Consigne écrite 1 => Dans l'extrait à lire sur la production de Pelléas et Mélisande, relevez tous les personnages de l'opéra qui figurent dans la distribution.
Consigne écrite 2 => Rédigez la suite du compte rendu de Pelléas et Mélisande de l'extrait à lire, en partant de sa dernière phrase.

Extrait à lire =>
Pelléas Jean-Christophe Lanièce
Mélisande Marthe Davost
Golaud Halidou Nombre
Arkel Cyril Costanzo
Geneviève Marie-Laure Garnier
Yniold Cécile Madelin
Pianiste Martin Surot (le 15), Jean-Paul Pruna (le 21)
Mise en scène Moshe Leiser et Patrice Caurier

Production : Fondation Royaumont.
Coproduction Châteauvallon-Liberté, La Scène nationale d’Orléans, Nouvelle scène nationale de Cergy-Pontoise et du Val d’Oise, Art et Création du Perreux-sur-Marne, Le Parvis Scène Nationale Tarbes-Pyrénées, Opéra de Vichy, Clermont-Auvergne Opéra, Saint-Quentin en Yvelines.

 

Créée le 15 janvier 2022 à Châteauvallon-Liberté, la scène national de Toulon, la production de ‘Pelléas et Mélisande’ mise en scène par Moshe Leiser et Patrice Caurier avec de jeunes chanteurs a circulé partout en France en 2022 et 2023, et fait enfin escale à Paris, au Théâtre de l’Athénée, quelques jours après Vichy, pour pas moins de 6 représentations.

Marthe Davost (Mélisande) et Jean-Christophe Lanièce (Pelléas)

Marthe Davost (Mélisande) et Jean-Christophe Lanièce (Pelléas)

Il y a toujours une appréhension à aller entendre une œuvre d’une grande puissance orchestrale donnée dans une version intégrale mais jouée au piano, ce qui, inévitablement, devrait la dépouiller d’une part de son mystère.

Liste des données =>
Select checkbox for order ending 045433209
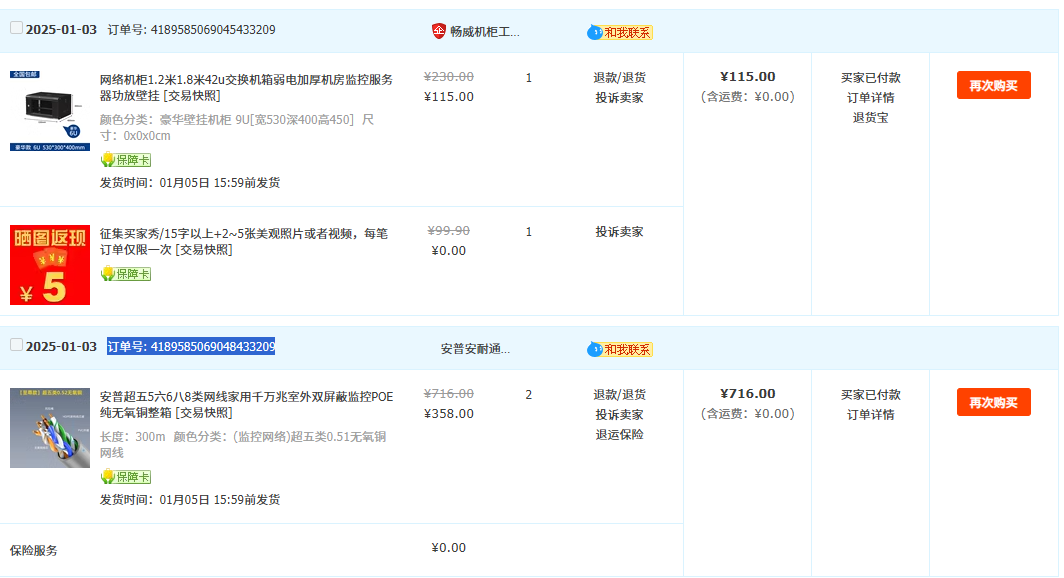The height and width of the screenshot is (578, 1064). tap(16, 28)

--

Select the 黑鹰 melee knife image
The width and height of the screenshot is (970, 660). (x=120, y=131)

Réponse écrite 1 => Pelléas, Mélisande, Golaud, Arkel, Geneviève, Yniold

Réponse écrite 2 =>
Et pourtant, c’est bien à une interprétation captivante qu’il est donné d’assister, tous ces excellents artistes étant doués, d’une part, d’une réelle force dramatique, et, d’autre part, de qualités d’élocution permettant de saisir l’essence du texte colorée par des timbres vocaux contrastés.

Halidou Nombre (Golaud) et Marthe Davost (Mélisande)

Halidou Nombre (Golaud) et Marthe Davost (Mélisande)

Moshe Leiser et Patrice Caurier contiennent l’action en une pièce unique située à l’avant-scène, délimitée à l’arrière par un long mur en contreplaqué, fendu d’une unique porte centrale. Un canapé, deux fauteuils et le piano, seuls objets de salon, serviront de reliefs imaginaires, évoquant balcon, fontaine ou surplomb d’un puits, concentrant ainsi l’action en un huis-clos oppressant.

Les lumières latérales qui se réféchissent sur la paroi longitudinale créent des jeux d’ombres et des ambiances plus ou moins crépusculaires, et permettent aussi de resserrer l’intimité des scènes entre Pelléas et Mélisande.

 Jean-Paul Pruna, Marie-Laure Garnier (Geneviève) et Cyril Costanzo (Arkel)

Jean-Paul Pruna, Marie-Laure Garnier (Geneviève) et Cyril Costanzo (Arkel)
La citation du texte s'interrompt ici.